Commissioner Giancarlo

In his opening remarks, Commissioner Giancarlo expressed concerns regarding “severe declines in the price of physical commodities” and the resulting negative impact on American jobs in US energy markets, as well as the US and European banking sectors.  Giancarlo stated that, while the Commission does not play a role in regulating commodity prices, the agency must be careful not to adopt policies that do not “needlessly impinge the ability to hedge against plummeting prices” and “provide markets participants with regulations whose benefits unambiguously justify their costs.” 

Giancarlo acknowledged that the CFTC staff’s Swap Dealer De Minimis Exception Preliminary Report (the De Minimis Report) examined limited data.  Part of the problem, he highlighted, was that swap data repositories (SDRs) do not indicate whether a transaction was entered into for dealing purposes.  He further noted that “data was particularly spotty for non-financial commodity swaps, such as energy swaps, where the total gross notional value of an entity’s dealing activity was not available.”  As a result, Giancarlo expressed that it is “impossible to assess the consequences of changing the de minimis threshold for energy swaps and similar products.”  Lastly, Giancarlo pointed out that, in light of such data issues, “Congress recently expressed its preference that the CFTC complete a rulemaking raising the de minimis threshold to 8 billion or higher and get it done by February 16, 2016,” a deadline, he noted, that has passed. 

Chairman Massad

Chairman Massad highlighted several steps that the Commission has taken to address commercial-end user concerns.  In regards to the De Minimis Report, the Chairman noted that it shows how far the Commission has come in increasing and improving the quality of its data reporting regime, but admitted that such data, as admitted in the Report, is “far from perfect.”  Massad stated that the CFTC continues to work towards enhancing the “quality and consistency of data.” 

Commissioner Bowen

In her opening remarks, Commissioner Bowen stated that she looked forward to discussions regarding the De Minimis Report, and her belief that “it is time to assess whether there is any data-based rationale for deviating from the path laid out in the rules, namely ending the phase-in in 2017, and then dropping to the $3 billion threshold.”  Lastly, Bowen reiterated her call to finalize the position limits rule, arguing that “[i]t is time to make a decision on outstanding issues like aggregation and delegation, finalize this rule and close the book on this chapter of the position limits saga.” 

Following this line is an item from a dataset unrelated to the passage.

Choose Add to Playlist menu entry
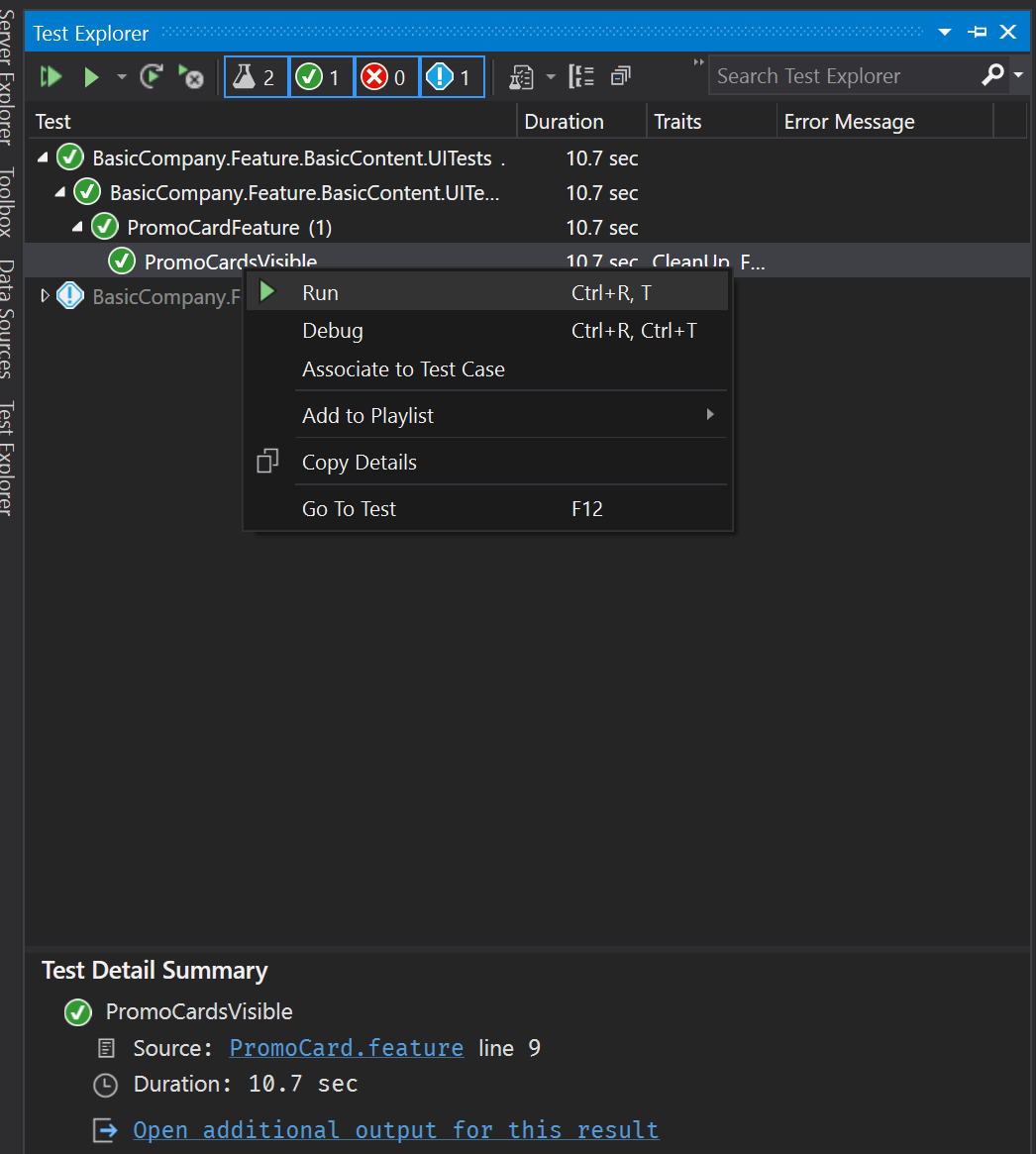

Panel I: Do Commission Exemptions for RTO/ISOs Transactions Strike the Right Balance?

The first panel discussed the CFTC’s proposed order exempting certain transactions offered or entered into in a market administered by Southwest Power Pool, a regional transmission organization (RTO) subject to the Federal Energy Regulation Commission’s regulatory framework. 

Panel materials may be found here:

Panel II: CFTC Staff Swap Dealer De Minimis Exception Preliminary Report

Eileen Flaherty, Director of the Division of Swap Dealer and Intermediary Oversight (DSIO)

Flaherty began the panel with a brief overview of the De Minimis Report, which was jointly issued by the DSIO and Office of Chief Economist (OCE).  Flaherty noted that the Commission staff’ issued the request for comment to help inform public discussion and seek views on whether the $8 billion and/or $3 billion notional levels were appropriate.  Flaherty further explained that there is interest in determining whether alternative methods may be appropriate to determine the appropriate level for swap dealer registration, such as transaction counts, counterparty counts or some combination with a notional value threshold. 

Sayee Srinivasan, Chief Economist, OCE

Srinivasan provided context around the data staff used to develop the De Minimis Report.  He explained that analysis of current data is challenging, due to missing or incomplete data (such as the lack of flags which could identify “dealing activity”) and thus required staff to make assumptions. 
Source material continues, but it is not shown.